Конструктивная система при подобном подходе является интерпретируемой формальной системой определений и теорем, созданных на языке исчисления предикатов первого порядка. Определения конструктивной системы полагаются "реальными" определениями, отвечающими некоторым определенным семантическим критериям точности в дополнение к обычным синтаксическим критериям, налагаемым на чисто формальные или "номинальные" определения. Таким образом, конструктивная система — это формализация некоторой области предполагаемого знания, которая может быть помыслена как множество предложений, сформулированных в несистематизированном дискурсе (обычно естественного языка). При этом некоторые термины должны быть соответственно определены в системе, использующей, кроме логики, специальное множество терминов, принятых в этой системе за базисные (ее "внелогическое основание", или "семантические примитивы"). Эти примитивные дескрипции могут быть помыслены как уже имеющие намеренное использование или интерпретацию; если это не очевидно, то может быть обеспечено неформальным объяснением, не входящим собственно в систему.

Теперь мы можем сделать следующее замечание по поводу оснований, по которым мы противопоставляем описание и объяснение. В рамках конструктивистского подхода то, что мы противопоставляем дескрипции, не является прескрипцией, поскольку такая дистинкция здесь не будет иметь смысла: если мы полагаем, что дескрипция дает нам возможность построить объект, то мы тем самым признаем за этой дескрипцией и прескриптивное значение. Задача разграничения дескрипции и объяснения будет в таком случае задачей эксплицирования оснований их противопоставления. Поэтому можно предположить, что проблематика перехода от описания к объяснению связана с анализом соотношения данных наблюдения и теоретической конструкции и может быть рассмотрена в этом контексте, т.е. в контексте ситуации приращения знания[12]. Это может быть сделано через различение репрезентационистской и конструктивистской парадигм, которое не тождественно собственно различению языка наблюдения и языка теории: как в языке наблюдения, так и в языке теории можно выделить как репрезентационистские, так и конструктивистские элементы. По замечанию Шлика, например, мы не сомневаемся в фактах географии или истории не потому, что мы полагаем их эмпирически проверяемыми, а потому, что нам известен и не вызывает у нас сомнений способ, котором обычно делаются такие фактуальные утверждения.

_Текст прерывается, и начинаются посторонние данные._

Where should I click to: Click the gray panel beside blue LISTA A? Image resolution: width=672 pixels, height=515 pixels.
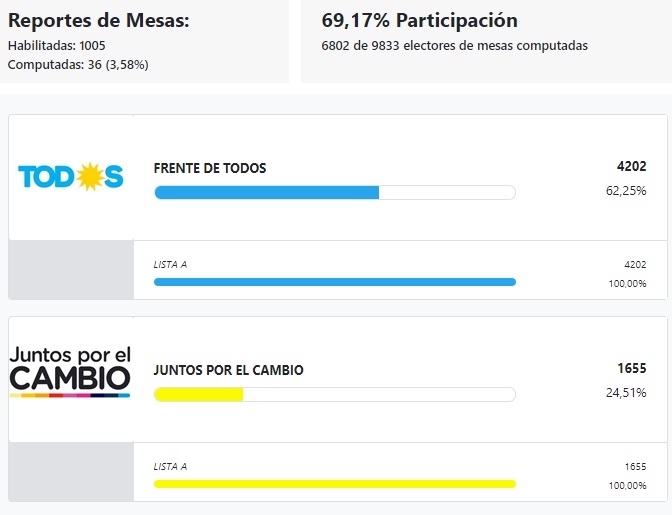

Для нас здесь важно подчеркнуть, что в качестве и языка наблюдения, и языка теории могут, вообще говоря, выступать не только различные фрагменты естественного языка, но и один и тот же фрагмент, или весь естественный язык в целом. Предложения языка наблюдения будут включать в себя, как правило, некоторые шифтеры, локализующие значение во времени, пространстве и т.д., но нет никаких препятствий для использования тех же самых языковых средств в предложениях языка теории. Определение языка наблюдения как части естественного языка, лишенной теоретических терминов, уязвимо в том отношении, что язык наблюдения и язык теории будет иметь одну и ту же грамматику, то есть управляться теми же самыми лингвистическими правилами, как синхроническими, так и диахроническими. Последнее соображение покрывает возражение ван Фраассена против этой дихотомии, заключающееся в том, что если бы мы могли очистить наш язык от теоретически нагруженных терминов, начиная с недавно представленных, затем через "массу" и "импульс" к "элементу" и так далее в предысторию формирования языка, то у нас вообще не осталось бы значимых терминов[13] . Итак, если такие выражения, как, например, "часть" и "А является частью B " рассматриваются различными способами, как принадлежащие к языку наблюдения или к языку теории, что же происходит в этом случае с их значениями?